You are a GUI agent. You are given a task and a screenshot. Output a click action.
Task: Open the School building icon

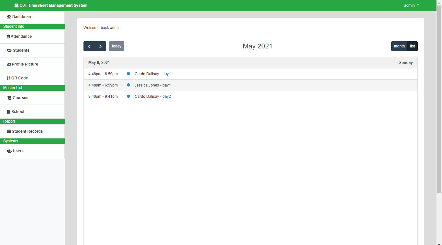point(8,111)
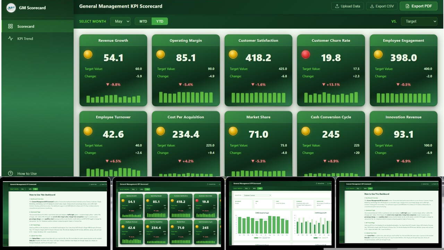Click the Upload Data button
Screen dimensions: 444x250
348,6
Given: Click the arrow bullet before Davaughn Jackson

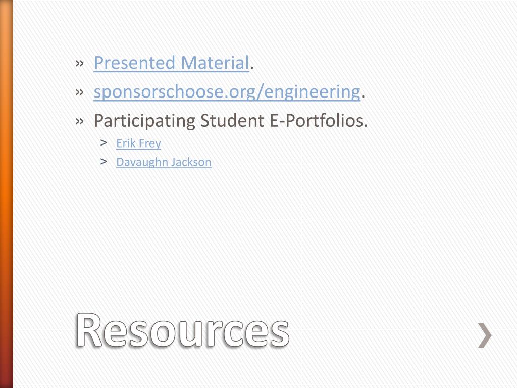Looking at the screenshot, I should coord(104,162).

───

▸ **WORK ORDER**:
Repeat the records above exactly. No pictures go into the repeat.

▸ **EXPECTED OUTPUT**:
You are a GUI agent. You are given a task and a screenshot. Output a click action.
Task: Open the School building icon

point(8,111)
Click the Upload Data button
Screen dimensions: 444x250
348,6
Given: Click the arrow bullet before Davaughn Jackson

Looking at the screenshot, I should coord(104,162).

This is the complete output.